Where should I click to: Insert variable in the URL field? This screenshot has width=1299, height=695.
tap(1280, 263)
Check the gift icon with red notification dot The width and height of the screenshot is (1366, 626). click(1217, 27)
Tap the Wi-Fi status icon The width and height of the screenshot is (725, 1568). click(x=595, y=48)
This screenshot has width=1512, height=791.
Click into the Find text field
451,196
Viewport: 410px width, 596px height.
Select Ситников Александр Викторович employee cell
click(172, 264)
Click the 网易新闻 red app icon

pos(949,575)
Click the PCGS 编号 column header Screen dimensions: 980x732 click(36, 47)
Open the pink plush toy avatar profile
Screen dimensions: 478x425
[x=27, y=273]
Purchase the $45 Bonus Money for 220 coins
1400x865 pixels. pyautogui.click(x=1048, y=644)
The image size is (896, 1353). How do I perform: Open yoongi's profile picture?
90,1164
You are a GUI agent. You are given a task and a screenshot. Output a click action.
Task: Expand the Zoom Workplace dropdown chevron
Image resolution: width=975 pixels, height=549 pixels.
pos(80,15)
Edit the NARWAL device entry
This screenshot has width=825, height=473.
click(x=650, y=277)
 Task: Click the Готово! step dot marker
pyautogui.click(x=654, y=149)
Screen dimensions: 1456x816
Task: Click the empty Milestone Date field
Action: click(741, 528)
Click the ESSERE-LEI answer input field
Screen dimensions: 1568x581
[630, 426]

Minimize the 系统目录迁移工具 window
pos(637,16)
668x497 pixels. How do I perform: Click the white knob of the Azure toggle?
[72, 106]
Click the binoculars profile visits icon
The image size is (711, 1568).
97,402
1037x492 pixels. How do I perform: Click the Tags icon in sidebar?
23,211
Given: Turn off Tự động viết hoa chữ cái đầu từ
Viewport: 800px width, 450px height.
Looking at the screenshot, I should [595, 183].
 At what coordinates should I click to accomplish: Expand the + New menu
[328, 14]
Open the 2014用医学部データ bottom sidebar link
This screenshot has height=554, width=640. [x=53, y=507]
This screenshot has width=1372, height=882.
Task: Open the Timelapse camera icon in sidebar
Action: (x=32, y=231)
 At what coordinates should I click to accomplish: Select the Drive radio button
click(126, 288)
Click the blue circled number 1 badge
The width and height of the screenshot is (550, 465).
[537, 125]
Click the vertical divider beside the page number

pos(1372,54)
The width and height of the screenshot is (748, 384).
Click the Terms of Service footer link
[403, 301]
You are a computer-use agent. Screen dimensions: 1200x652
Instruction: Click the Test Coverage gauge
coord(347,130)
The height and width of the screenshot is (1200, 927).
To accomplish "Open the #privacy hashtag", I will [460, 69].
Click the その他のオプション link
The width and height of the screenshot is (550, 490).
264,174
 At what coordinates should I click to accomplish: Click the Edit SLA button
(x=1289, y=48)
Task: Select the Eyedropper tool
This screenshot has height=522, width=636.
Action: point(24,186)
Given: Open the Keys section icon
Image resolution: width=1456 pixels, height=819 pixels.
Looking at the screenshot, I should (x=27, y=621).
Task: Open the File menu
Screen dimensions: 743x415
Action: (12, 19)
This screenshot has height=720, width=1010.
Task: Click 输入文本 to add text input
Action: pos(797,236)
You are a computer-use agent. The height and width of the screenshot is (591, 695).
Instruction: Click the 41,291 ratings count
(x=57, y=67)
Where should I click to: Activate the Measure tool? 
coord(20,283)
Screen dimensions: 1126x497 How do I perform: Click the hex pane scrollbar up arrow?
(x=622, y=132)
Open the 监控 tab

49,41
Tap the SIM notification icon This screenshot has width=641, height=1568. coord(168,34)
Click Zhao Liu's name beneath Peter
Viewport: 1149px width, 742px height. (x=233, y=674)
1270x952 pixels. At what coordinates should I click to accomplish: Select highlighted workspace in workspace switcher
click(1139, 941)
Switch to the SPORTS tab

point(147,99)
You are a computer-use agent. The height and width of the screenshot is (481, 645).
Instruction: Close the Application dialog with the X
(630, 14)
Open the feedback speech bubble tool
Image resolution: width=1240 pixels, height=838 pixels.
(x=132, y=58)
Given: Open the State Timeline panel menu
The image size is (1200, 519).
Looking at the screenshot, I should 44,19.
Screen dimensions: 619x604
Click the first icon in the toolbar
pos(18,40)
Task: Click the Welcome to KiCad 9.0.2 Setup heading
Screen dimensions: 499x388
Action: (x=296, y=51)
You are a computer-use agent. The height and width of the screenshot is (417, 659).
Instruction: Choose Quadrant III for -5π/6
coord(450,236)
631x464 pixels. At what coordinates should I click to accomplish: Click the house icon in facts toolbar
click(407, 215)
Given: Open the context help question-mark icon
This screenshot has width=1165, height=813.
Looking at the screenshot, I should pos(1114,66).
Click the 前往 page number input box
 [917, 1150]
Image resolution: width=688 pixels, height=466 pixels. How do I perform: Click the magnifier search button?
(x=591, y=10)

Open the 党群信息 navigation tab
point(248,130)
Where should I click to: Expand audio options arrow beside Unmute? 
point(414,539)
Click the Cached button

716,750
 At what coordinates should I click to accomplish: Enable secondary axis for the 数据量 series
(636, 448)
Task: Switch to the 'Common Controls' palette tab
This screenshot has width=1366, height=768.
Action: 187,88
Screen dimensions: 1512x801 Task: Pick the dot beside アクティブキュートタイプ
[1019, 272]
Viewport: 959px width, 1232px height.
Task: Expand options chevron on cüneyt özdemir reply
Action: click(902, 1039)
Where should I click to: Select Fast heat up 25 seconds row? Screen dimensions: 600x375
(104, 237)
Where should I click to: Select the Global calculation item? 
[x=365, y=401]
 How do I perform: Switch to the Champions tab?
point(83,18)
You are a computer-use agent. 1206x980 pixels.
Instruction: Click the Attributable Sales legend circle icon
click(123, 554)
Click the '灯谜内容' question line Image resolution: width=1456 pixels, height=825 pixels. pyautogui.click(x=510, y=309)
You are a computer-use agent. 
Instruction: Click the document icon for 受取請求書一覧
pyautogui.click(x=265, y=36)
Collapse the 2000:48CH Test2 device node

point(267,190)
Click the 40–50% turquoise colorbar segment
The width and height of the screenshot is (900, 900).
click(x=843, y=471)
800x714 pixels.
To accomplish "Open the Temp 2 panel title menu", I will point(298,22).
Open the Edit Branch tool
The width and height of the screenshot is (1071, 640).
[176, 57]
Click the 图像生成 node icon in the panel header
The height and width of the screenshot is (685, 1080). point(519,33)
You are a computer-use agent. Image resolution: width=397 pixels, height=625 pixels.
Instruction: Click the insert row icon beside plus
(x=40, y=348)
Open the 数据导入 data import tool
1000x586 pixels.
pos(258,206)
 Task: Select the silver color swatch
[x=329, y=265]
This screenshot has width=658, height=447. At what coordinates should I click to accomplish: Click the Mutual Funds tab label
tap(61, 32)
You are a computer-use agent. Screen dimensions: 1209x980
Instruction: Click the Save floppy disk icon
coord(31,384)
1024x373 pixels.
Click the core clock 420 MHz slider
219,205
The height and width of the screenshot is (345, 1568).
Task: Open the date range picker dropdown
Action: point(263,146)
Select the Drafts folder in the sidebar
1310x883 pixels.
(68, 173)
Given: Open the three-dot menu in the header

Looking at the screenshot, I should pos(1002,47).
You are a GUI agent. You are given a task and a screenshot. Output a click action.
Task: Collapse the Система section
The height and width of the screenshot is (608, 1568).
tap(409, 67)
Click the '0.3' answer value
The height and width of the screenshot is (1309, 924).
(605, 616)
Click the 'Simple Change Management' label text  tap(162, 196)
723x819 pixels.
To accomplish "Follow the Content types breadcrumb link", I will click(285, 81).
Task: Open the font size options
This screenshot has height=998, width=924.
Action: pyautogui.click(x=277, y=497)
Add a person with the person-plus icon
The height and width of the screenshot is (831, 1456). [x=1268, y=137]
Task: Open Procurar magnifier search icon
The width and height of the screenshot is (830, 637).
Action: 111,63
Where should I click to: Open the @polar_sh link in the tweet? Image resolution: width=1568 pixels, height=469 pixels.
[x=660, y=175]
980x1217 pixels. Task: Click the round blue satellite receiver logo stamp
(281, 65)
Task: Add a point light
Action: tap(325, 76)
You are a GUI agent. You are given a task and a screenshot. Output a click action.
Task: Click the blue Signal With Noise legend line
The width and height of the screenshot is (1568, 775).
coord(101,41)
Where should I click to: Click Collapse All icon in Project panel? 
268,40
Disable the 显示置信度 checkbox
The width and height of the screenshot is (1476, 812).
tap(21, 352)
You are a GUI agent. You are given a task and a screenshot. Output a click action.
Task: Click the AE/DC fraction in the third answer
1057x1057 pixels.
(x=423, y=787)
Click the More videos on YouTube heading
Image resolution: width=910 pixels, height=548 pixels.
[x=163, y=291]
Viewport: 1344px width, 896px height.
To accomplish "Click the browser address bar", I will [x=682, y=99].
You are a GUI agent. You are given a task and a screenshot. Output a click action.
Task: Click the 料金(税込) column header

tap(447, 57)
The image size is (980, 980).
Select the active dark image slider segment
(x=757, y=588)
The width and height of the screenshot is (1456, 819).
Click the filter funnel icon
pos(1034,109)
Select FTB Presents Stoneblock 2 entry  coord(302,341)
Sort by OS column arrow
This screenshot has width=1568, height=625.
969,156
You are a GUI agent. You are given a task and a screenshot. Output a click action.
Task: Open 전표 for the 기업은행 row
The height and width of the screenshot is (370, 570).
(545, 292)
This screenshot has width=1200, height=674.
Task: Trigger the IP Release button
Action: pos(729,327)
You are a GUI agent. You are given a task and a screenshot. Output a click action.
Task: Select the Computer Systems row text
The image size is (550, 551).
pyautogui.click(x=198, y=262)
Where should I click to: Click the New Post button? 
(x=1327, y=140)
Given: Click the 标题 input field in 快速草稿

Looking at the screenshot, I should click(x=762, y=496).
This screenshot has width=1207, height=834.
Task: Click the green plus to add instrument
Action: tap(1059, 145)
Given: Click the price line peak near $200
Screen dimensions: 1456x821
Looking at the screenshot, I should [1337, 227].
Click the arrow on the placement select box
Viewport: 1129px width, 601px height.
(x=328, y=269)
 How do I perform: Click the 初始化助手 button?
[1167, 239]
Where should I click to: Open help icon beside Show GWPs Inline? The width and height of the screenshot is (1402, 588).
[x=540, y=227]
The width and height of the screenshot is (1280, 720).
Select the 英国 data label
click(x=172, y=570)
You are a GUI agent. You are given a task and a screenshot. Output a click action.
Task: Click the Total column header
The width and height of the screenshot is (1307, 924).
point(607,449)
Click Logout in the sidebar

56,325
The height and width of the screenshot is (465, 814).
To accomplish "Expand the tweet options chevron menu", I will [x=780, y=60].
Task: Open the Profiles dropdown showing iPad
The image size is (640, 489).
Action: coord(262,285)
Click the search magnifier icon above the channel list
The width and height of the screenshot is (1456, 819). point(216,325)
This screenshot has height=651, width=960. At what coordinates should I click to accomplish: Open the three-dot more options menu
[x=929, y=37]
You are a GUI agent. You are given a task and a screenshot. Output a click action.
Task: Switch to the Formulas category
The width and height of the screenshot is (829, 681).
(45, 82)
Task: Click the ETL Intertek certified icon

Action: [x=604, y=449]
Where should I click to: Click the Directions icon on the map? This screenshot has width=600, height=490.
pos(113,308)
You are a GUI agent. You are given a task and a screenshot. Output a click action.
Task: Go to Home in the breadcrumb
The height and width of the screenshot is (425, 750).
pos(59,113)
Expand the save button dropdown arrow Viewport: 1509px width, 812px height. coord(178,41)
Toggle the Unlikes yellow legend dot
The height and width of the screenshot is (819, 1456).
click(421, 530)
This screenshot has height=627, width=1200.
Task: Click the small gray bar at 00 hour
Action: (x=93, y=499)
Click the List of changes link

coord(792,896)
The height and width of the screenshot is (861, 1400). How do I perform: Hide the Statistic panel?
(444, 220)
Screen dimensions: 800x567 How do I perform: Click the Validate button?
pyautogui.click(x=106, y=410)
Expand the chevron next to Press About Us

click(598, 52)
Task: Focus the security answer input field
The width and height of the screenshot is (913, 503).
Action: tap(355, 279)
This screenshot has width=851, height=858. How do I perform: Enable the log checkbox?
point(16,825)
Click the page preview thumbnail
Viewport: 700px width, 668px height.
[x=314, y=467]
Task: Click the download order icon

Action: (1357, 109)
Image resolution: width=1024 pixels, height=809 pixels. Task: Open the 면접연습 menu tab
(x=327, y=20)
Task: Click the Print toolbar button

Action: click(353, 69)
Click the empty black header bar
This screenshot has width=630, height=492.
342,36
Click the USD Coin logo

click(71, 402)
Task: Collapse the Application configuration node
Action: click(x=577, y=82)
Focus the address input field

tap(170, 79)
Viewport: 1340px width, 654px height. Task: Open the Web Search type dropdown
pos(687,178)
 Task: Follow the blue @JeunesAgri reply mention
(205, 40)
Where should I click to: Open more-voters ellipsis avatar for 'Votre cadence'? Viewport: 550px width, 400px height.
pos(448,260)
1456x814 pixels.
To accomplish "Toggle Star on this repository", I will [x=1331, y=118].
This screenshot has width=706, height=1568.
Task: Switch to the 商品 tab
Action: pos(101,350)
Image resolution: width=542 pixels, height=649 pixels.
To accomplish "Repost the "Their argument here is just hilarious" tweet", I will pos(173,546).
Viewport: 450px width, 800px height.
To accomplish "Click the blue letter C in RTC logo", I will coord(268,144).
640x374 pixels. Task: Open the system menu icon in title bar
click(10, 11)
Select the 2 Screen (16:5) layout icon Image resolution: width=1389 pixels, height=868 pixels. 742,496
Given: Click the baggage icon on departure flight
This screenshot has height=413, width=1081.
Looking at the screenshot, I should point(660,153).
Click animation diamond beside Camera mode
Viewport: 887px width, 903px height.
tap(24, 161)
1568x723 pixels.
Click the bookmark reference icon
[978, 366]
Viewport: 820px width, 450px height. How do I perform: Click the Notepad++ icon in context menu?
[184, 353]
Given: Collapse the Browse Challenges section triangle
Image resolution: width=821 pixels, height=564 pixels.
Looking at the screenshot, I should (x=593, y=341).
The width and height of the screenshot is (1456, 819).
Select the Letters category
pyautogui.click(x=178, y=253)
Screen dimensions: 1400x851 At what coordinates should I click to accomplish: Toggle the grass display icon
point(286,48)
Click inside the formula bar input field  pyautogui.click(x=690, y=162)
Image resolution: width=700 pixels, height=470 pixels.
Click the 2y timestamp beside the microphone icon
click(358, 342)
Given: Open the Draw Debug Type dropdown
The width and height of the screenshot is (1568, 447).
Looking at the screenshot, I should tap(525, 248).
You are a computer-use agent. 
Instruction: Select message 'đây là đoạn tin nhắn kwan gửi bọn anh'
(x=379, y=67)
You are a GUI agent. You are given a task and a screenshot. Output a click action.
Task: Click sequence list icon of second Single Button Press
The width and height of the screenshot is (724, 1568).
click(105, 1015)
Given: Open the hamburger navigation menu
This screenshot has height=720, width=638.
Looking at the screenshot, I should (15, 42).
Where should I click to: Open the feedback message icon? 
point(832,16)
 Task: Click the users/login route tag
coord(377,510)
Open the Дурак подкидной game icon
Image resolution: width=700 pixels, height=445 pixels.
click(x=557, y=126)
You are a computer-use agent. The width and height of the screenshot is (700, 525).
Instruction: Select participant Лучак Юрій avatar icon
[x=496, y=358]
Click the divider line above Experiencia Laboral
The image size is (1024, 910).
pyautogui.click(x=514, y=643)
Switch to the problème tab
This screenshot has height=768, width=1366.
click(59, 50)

========================================================================

Aim =
Arrange as a numbered list the lines of the data from the one holding "Task: Click the users/login route tag" through the final line, inclusive, omitting any blank lines.

Output for this exercise =
1.  Task: Click the users/login route tag
2. coord(377,510)
3. Open the Дурак подкидной game icon
4. Image resolution: width=700 pixels, height=445 pixels.
5. click(x=557, y=126)
6. You are a computer-use agent. The width and height of the screenshot is (700, 525).
7. Instruction: Select participant Лучак Юрій avatar icon
8. [x=496, y=358]
9. Click the divider line above Experiencia Laboral
10. The image size is (1024, 910).
11. pyautogui.click(x=514, y=643)
12. Switch to the problème tab
13. This screenshot has height=768, width=1366.
14. click(59, 50)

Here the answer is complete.